WHAT NEEDS TO BE DONE: Each entry needs to be given again, character for character.

DATA EXTRACT:
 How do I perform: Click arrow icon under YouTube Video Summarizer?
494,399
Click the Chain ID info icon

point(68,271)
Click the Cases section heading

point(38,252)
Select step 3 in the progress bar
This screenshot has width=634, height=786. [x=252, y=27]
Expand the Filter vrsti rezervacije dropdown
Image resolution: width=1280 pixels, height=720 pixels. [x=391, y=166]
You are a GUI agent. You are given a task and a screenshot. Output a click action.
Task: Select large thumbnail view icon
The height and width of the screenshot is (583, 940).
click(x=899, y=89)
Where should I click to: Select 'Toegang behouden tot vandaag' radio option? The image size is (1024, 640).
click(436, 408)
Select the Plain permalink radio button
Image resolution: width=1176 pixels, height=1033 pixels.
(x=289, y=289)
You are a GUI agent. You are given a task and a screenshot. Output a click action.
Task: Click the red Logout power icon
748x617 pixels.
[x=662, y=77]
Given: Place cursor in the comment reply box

WRITTEN REPLY:
 How do I perform: Click arrow icon under YouTube Video Summarizer?
494,399
Click the Chain ID info icon

point(68,271)
Click the Cases section heading

point(38,252)
Select step 3 in the progress bar
This screenshot has width=634, height=786. [x=252, y=27]
Expand the Filter vrsti rezervacije dropdown
Image resolution: width=1280 pixels, height=720 pixels. [x=391, y=166]
You are a GUI agent. You are given a task and a screenshot. Output a click action.
Task: Select large thumbnail view icon
The height and width of the screenshot is (583, 940).
click(x=899, y=89)
Where should I click to: Select 'Toegang behouden tot vandaag' radio option? The image size is (1024, 640).
click(436, 408)
Select the Plain permalink radio button
Image resolution: width=1176 pixels, height=1033 pixels.
(x=289, y=289)
You are a GUI agent. You are given a task and a screenshot. Output a click action.
Task: Click the red Logout power icon
748x617 pixels.
[x=662, y=77]
Given: Place cursor in the comment reply box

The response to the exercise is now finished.